Me gustan los cafés con leche en vaso del Pinocho, en la Boquería, porque el café con leche en vaso me recuerda los mercadillos. Me gusta el sintecho barbudo que pide limosna con su amigo canino, delante del kiosco de la calle Calvet con Tenor Viñas, porque después, con la recaudación, se toma una cerveza y un bocadillo en la Granja Catalunya, al lado mismo (el perro siempre consigue su trozo de salchichón). Me gusta el Samba Brasil, que es un bar sencillísimo, con barra de metal, en la calle Lepanto, con un dueño alegre como pocos, brasileño, que te prepara unas caipiriñas imbatibles en vaso Duralex (como tiene que ser). Me gusta la “Tintorería Infanta”, en la calle Entença, porque me imagino que el nombre es un vestigio de la calle Infanta Carlota.

Me gusta subir al Mnac, porque des de allí —y disculpen, porqué creía que no diría la frase que diré a continuación hasta que tuviese setenta años— “hay unas vistas maravillosas”. Te sientas en las escaleras y ves las dos torres venecianas, de la Exposición del 29, que imitan —y esto no puedo evitar que me encante— el campanario de San Marcos de Venecia. Me gustan, me divierten mucho las imitaciones (me casé en Las Vegas acompañada de un Elvis de imitación, claro). Además, estas torres copiadas me recuerdan la salida de la Maratón de Barcelona, justo allí abajo. Los que la hemos hecho siempre tenemos un tramo especial que odiamos y uno que amamos, porque nunca atrapas tanto una ciudad como cuando corres por ella. Yo —como todos— odio el tramo de la Meridiana, porque es de ida y vuelta (allí te caen los 21 kilómetros; la “media”).
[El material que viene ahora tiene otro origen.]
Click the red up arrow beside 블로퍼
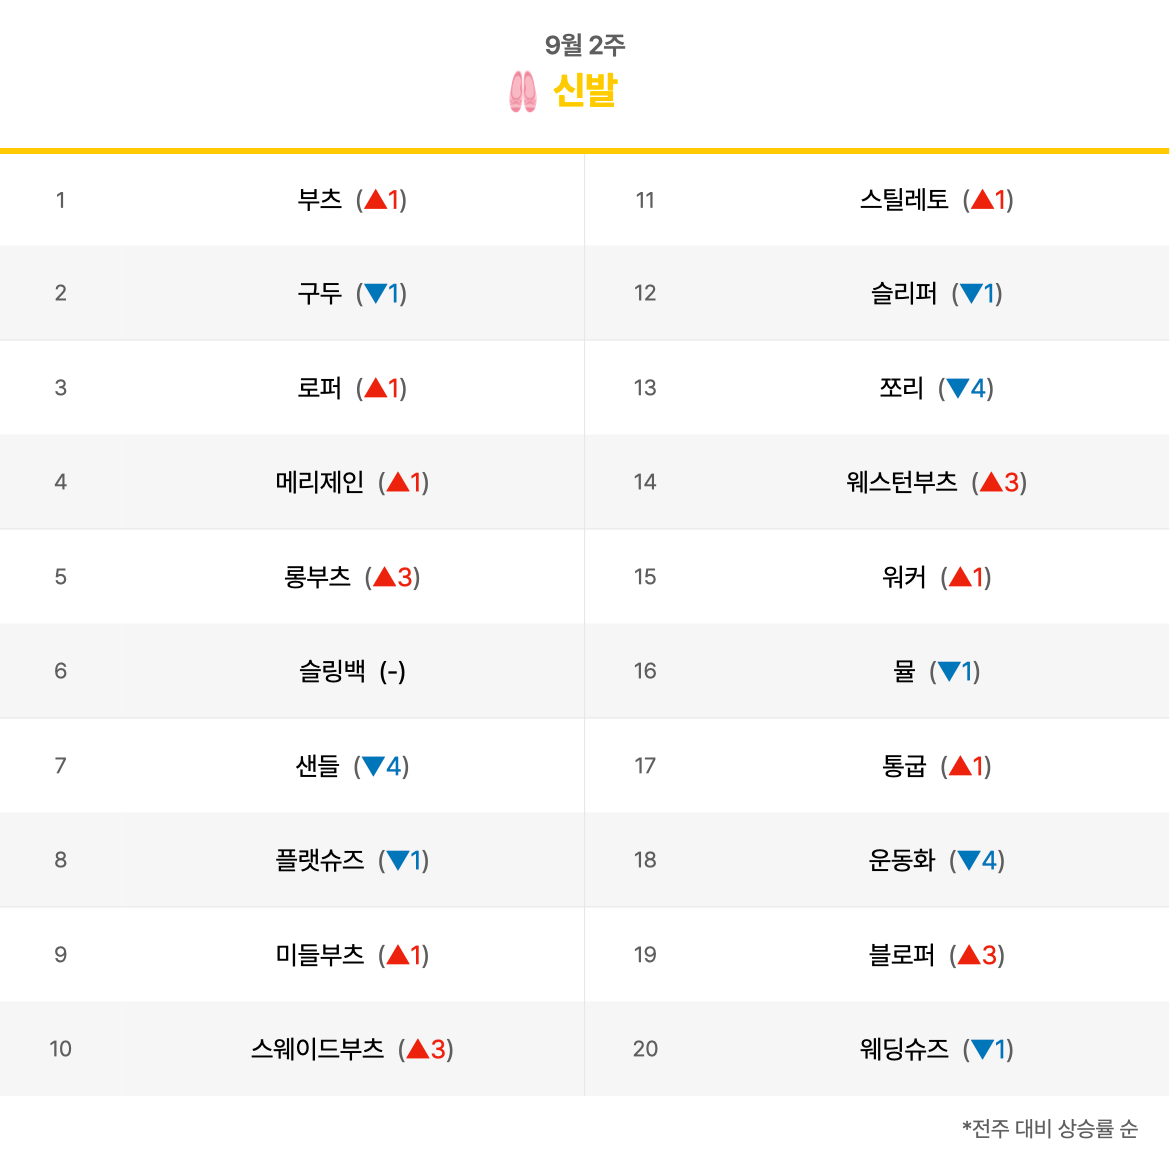Image resolution: width=1170 pixels, height=1170 pixels. point(969,954)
Y el que prefiero, a pesar de que ya vas muerto, porque es el final, es el Paralelo, que sube un poco, pero que a ti te parece el Tourmalet, en esos momentos.

Me gustan, me divierten mucho las imitaciones (me casé en Las Vegas acompañada de un Elvis de imitación, claro)

Me gusta, en fin, que el teatro Poliorama tenga una puerta que da directamente al Viena (ahora, por el Covid, está cerrado). Me gusta la calle del Pecado, por el nombre, y porque Gato Pérez hablaba de ella en la canción “Un amor en cada bar”. Me gustan los dos rotatorios que hay en la avenida Tarradellas, uno frente al otro, porque me divierte locamente ver pasar sushi en barcas (pero también croquetas y escalopa, y platitos de piña sin suerte, que dan vueltas y vueltas porqué nadie los coge). Me gusta el pequeño badulake del interior de la estación del tren de Sarrià —“Pequeño Supermercado”, se llama— porqué en la cristalera han escrito, para evitar malentendidos, un aviso que me hace sonreír bajo la mascarilla: “Precio normal”. Me gusta, me gusta mucho, el color de los taxis de Barcelona.